▸ To-do item
Arrange the listing, starting at the line containing "Identify the location" and ending at the line containing "(360, 117).", as a two-column CSV headed input and output. Put each text and its answer on one row, each in its own quoted field, with line breaks turned into spaces and the pictures left out.

▸ Input records
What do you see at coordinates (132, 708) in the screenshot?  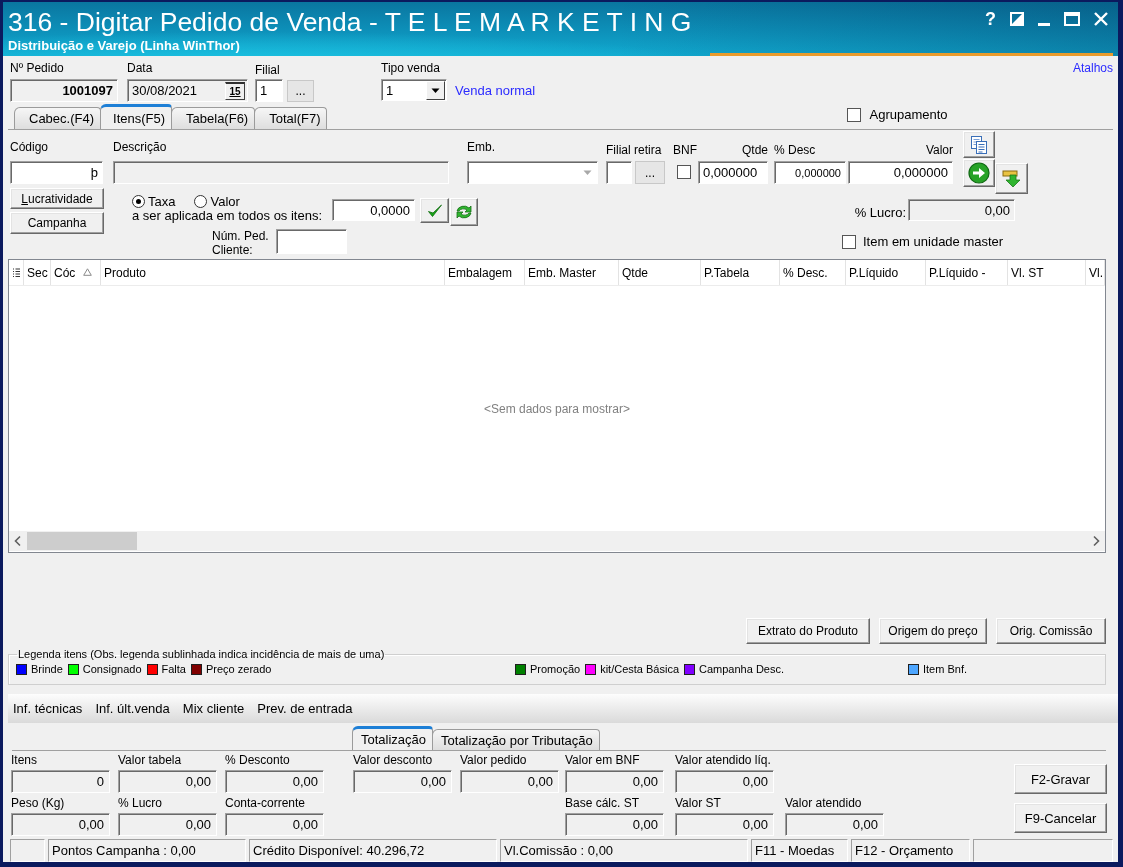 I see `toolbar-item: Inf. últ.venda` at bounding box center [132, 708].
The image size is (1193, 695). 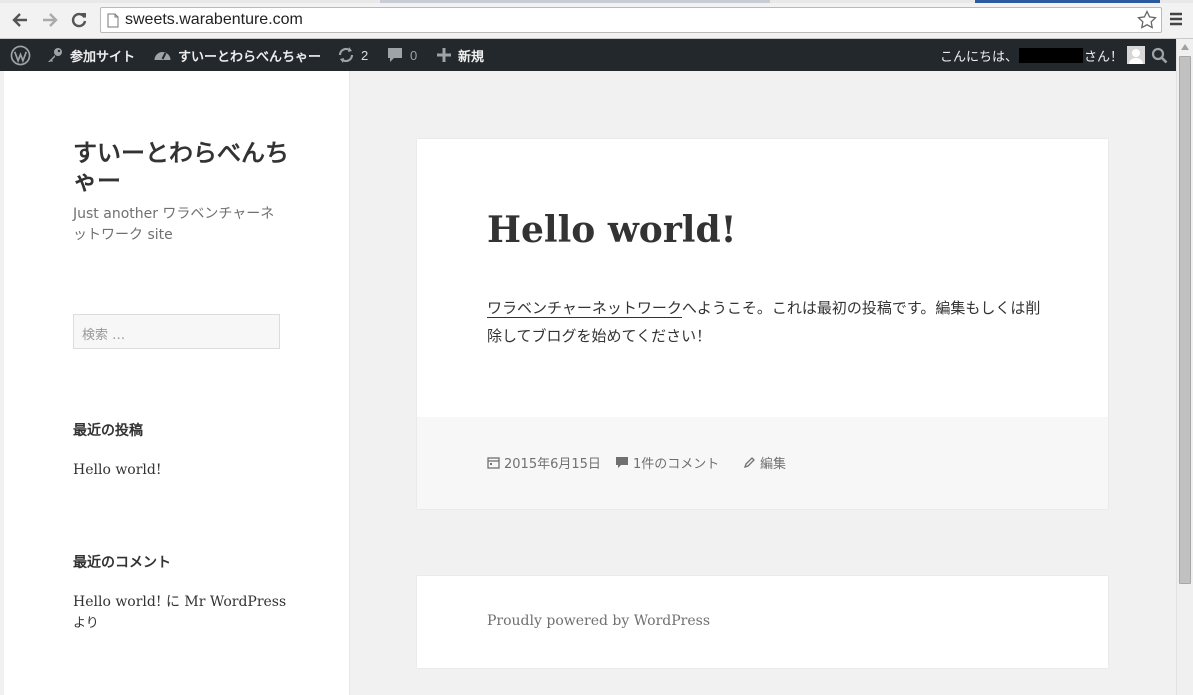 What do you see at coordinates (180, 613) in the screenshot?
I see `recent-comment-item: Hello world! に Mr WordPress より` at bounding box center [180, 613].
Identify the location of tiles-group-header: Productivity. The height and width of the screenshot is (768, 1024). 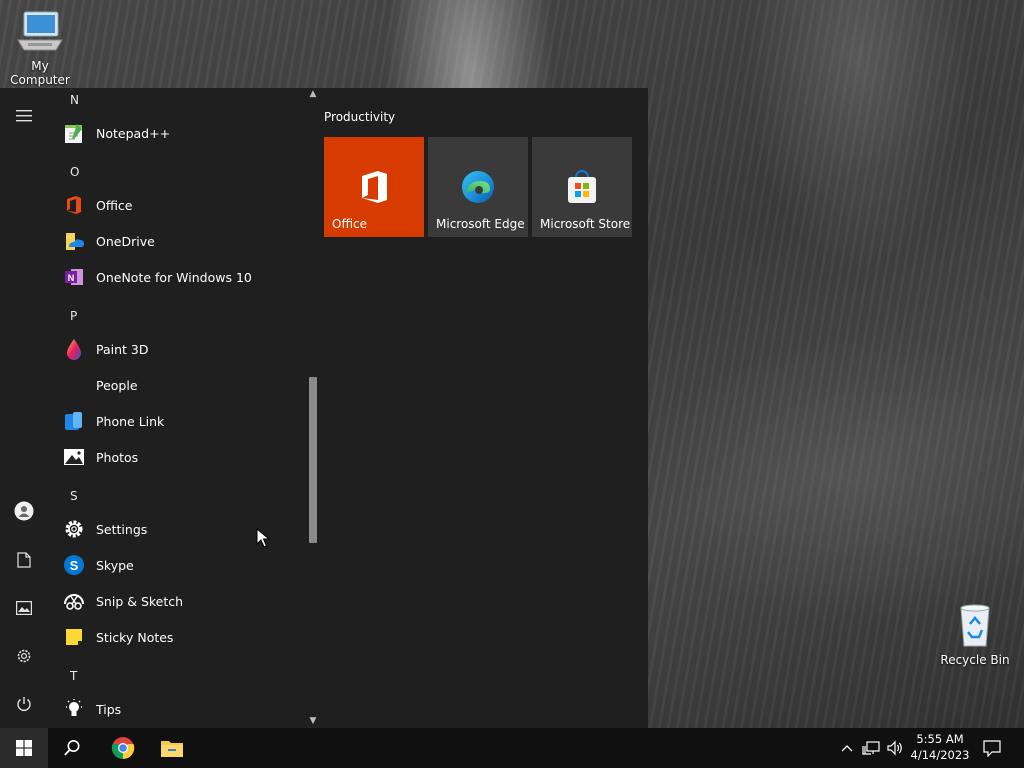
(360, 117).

==

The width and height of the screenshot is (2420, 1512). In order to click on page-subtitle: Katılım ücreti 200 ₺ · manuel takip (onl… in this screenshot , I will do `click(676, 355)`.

▸ Exercise response
input,output
"Identify the location of tiles-group-header: Productivity. The height and width of the screenshot is (768, 1024).","(360, 117)."